Entonces los corazones no permanecerán cerrados y no se ocultarán ciertas cosas que causan desconfianza. Solo en caso se inmoralidad sean los superiores inflexibles.
Entonces yo le pregunté:
-¿Y cuál es el medio principal para que triunfe semejante familiaridad y amor y confianza?
-La observancia exacta del reglamento del “colegio”.
-¿Y nada más?
-El mejor plato en una comida es la buena cara.
-Todo esto que me dijiste se los haré saber a mis maestros, pero ¿qué debo decir a los jóvenes?
El me respondió:
Que reconozcan los trabajos que se imponen los superiores, maestros y asistentes por amor a ellos, pues si no fuese por labrar su bien, no se impondrían tantos sacrificios; que recuerden que la humildad es la fuente de toda tranquilidad; que sepan soportar los defectos de los demás, pues la perfección no se encuentra en el mundo, sino solamente en el paraíso; que dejen de murmurar (hablar mal de otros), pues la murmuración enfría los corazones; y, sobre todo, que procuren vivir en paz con su conciencia.
-¿Me has dicho, pues, que hay entre mis jóvenes quienes no están en paz con su conciencia?
-Esta es la primera causa del malestar reinante. En efecto, sólo desconfía el que tiene secretos que ocultar, quien teme que estos secretos sean descubiertos, pues sabe que, de ponerse de manifiesto, se derivará de ellos una gran vergüenza y no pocas desgracias. Al mismo tiempo, si el corazón no está en paz con su conciencia, vive angustiado, inquieto, rebelde a toda obediencia, se irrita por nada, se cree que todo marcha mal, y como él no ama, juzga que los superiores no aman.
-Pero, con todo, ¿no ves que se atienden todos los conflictos por mal comportamiento, y se les busca solución?
Es cierto, pero lo que falta en absoluto en muchísimos jóvenes es la estabilidad o firmeza en los propósitos.

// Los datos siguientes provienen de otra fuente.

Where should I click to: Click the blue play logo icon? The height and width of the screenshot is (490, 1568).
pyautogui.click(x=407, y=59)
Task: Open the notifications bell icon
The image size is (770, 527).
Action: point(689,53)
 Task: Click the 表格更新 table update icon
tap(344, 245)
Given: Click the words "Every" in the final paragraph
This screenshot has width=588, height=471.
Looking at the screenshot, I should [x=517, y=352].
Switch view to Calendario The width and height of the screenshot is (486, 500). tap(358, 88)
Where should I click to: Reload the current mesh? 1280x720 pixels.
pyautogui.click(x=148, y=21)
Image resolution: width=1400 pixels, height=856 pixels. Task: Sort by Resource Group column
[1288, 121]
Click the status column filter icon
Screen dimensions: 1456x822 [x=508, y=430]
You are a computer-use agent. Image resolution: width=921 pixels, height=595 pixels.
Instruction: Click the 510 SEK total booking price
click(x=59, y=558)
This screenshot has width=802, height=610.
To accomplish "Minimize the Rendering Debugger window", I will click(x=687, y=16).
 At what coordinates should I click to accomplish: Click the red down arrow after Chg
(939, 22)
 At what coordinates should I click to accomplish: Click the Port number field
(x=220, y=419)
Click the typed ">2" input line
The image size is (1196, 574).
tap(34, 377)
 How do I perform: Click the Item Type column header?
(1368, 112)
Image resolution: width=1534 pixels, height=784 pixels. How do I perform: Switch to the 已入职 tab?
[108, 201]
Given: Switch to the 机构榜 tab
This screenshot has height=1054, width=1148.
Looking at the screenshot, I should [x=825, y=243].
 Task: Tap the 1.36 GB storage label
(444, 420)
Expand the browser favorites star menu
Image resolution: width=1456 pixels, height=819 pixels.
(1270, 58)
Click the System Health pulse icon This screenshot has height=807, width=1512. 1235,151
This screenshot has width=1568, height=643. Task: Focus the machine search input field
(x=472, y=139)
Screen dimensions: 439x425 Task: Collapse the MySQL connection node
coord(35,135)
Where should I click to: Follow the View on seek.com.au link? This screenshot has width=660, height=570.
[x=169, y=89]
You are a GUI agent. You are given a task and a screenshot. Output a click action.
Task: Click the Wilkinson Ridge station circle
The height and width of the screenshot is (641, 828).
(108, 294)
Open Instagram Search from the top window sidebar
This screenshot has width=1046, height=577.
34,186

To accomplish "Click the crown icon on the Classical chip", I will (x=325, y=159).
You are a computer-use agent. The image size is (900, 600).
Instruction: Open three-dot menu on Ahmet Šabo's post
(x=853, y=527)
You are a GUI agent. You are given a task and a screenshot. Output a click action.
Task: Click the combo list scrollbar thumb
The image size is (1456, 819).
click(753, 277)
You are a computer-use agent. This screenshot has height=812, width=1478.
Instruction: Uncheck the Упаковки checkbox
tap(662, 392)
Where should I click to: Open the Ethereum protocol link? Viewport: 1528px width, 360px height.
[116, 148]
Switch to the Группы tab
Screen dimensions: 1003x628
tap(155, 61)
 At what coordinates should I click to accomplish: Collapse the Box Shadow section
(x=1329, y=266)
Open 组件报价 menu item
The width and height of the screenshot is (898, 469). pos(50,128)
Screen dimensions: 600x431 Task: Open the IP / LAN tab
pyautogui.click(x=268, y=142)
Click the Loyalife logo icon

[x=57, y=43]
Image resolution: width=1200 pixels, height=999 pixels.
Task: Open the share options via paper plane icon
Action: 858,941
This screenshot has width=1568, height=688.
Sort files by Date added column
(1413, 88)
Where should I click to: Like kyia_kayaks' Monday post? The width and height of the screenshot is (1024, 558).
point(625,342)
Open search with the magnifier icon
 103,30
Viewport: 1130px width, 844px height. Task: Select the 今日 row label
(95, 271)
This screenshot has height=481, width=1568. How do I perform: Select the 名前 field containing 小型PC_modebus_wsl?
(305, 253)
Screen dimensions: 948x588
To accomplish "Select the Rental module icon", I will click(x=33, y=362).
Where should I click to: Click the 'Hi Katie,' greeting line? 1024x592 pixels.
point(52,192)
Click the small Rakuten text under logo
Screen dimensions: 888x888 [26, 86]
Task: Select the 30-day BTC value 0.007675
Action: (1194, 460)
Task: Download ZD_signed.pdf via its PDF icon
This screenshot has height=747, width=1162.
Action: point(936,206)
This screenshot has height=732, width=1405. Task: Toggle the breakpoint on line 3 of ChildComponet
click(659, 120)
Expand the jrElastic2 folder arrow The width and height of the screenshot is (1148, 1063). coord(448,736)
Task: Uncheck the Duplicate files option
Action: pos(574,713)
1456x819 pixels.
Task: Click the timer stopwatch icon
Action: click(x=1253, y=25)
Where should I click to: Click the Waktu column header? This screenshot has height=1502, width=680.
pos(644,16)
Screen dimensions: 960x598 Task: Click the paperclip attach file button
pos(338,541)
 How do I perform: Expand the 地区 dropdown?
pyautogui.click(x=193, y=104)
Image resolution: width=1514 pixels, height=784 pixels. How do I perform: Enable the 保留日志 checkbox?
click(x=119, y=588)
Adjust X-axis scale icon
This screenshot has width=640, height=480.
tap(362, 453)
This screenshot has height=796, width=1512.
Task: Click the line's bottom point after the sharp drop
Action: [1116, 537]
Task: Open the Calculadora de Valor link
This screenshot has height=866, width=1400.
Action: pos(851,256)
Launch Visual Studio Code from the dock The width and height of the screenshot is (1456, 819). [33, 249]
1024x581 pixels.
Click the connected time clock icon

Siempre incurren en las mismas faltas, en las mismas ocasiones, por las mismas malas costumbres, por las mismas desobediencias, por las mismas negligencias en el cumplimiento de los deberes. Así siguen durante meses y años, y algunos así llegan hasta el final de los estudios.
Concluyo: ¿Sabéis qué es lo que desea de vosotros este pobre anciano que ha consumido toda su vida buscando el bien de sus queridos jóvenes?
Pues solamente que, observadas las debidas proporciones, vuelvan a florecer los días felices del antiguo “colegio”. Las jornadas del afecto y de la confianza entre los jóvenes y los superiores; los días del espíritu de condescendencia y de mutua tolerancia por amor; los días de los corazones abiertos a la sencillez y al candor; los días de la verdadera alegría para todos. Necesito que me consoléis haciendo renacer en mí la esperanza y prometiéndome que haréis todo lo que deseo para el bien de vuestras almas. Pongámonos, pues, todos de acuerdo.
Juan Bosco
Roma, 10 de mayo de 1884
Referencia: Adaptado de la carta al Oratorio [sobre el espíritu de familia] en San Juan Bosco: "Obras fundamentales". B.A.C. Madrid, 1978. Pp 612-620.